Dataset entries:
━━━━━━━━━━━━━━━━

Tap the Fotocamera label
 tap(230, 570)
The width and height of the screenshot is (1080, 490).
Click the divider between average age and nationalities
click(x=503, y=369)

━━━━━━━━━━━━━━━━

- Task item -
With the line containing "The width and" as the first and the last line of the records as the final one, print exactly the lines in that span.

- Answer for this exercise -
The width and height of the screenshot is (1080, 490).
Click the divider between average age and nationalities
click(x=503, y=369)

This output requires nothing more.